I must get in about the people one meets. The man who did not like parrots because they were too intelligent. And the man who told me that Handel’s Messiah was “très chic,” and the smell of the cyclamens “stupendous.” And the man who said it was hard to think the world was not more than 6000 years old, and we encouraged him by telling him we thought it must be even more than 7000. And the English lady who said of some one that “being an artist, you know, of course he had a great deal of poetical feeling.” And the man who was sketching and said he had a very good eye for colour in the light, but would I be good enough to tell him what colour was best for the shadows.
“An amateur,” he said, “might do very decent things in water-colour, but oils require genius.”
So I said: “What is genius?”
“Millet’s picture of the Angelus sold for 700,000 francs. Now that,” he said, “is genius.”
After which I was very civil to him.
At Bellinzona a man told me that one of the two towers was built by the Visconti and the other by Julius Cæsar, a hundred years earlier. So, poor old Mrs. Barratt at Langar could conceive no longer time than a hundred years.
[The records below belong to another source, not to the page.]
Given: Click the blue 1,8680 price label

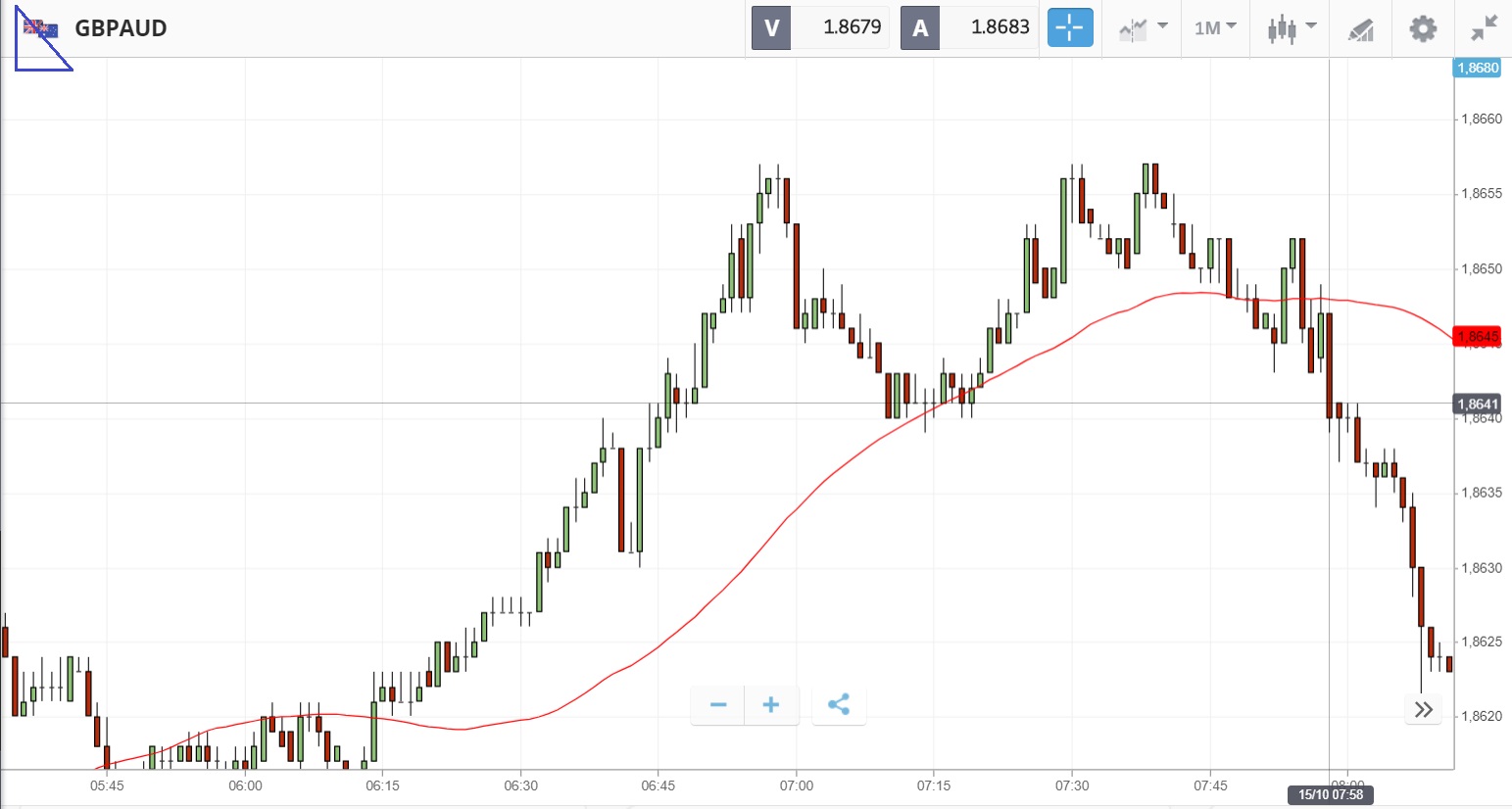Looking at the screenshot, I should (1477, 68).
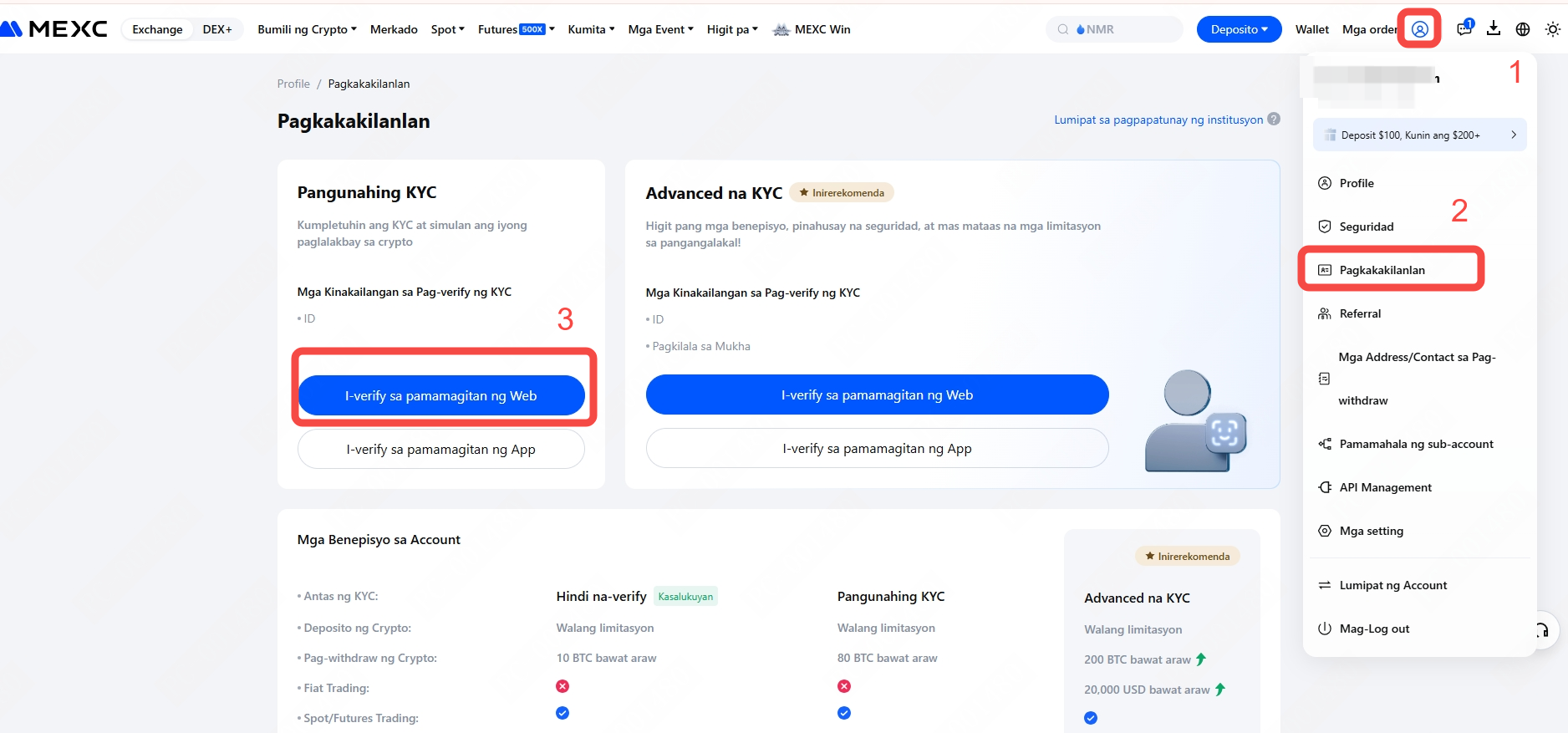Expand the Futures menu dropdown
The width and height of the screenshot is (1568, 733).
(516, 29)
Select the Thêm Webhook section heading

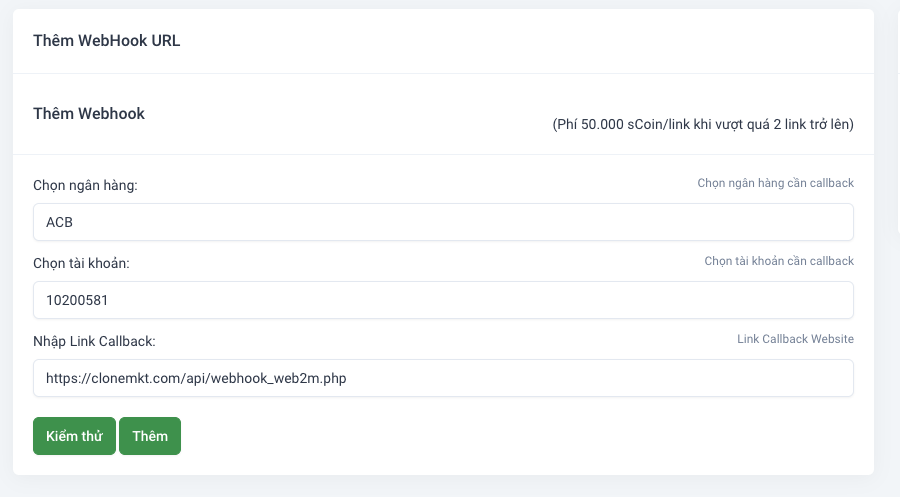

The Trojan war did not last ten years, but ten years was as big a lie as Homer knew.
We went over the Albula Pass to St. Moritz in two diligences and could not settle which was tonic and which was dominant; but the carriage behind us was the relative minor.
There was a picture in the dining-room but we could not get near enough to see it; we thought it must be either Christ disputing with the Doctors or Louis XVI saying farewell to his family—or something of that sort.
The Sacro Monte at Varese
The Sacro Monte is a kind of ecclesiastical Rosherville Gardens, eminently the place to spend a happy day.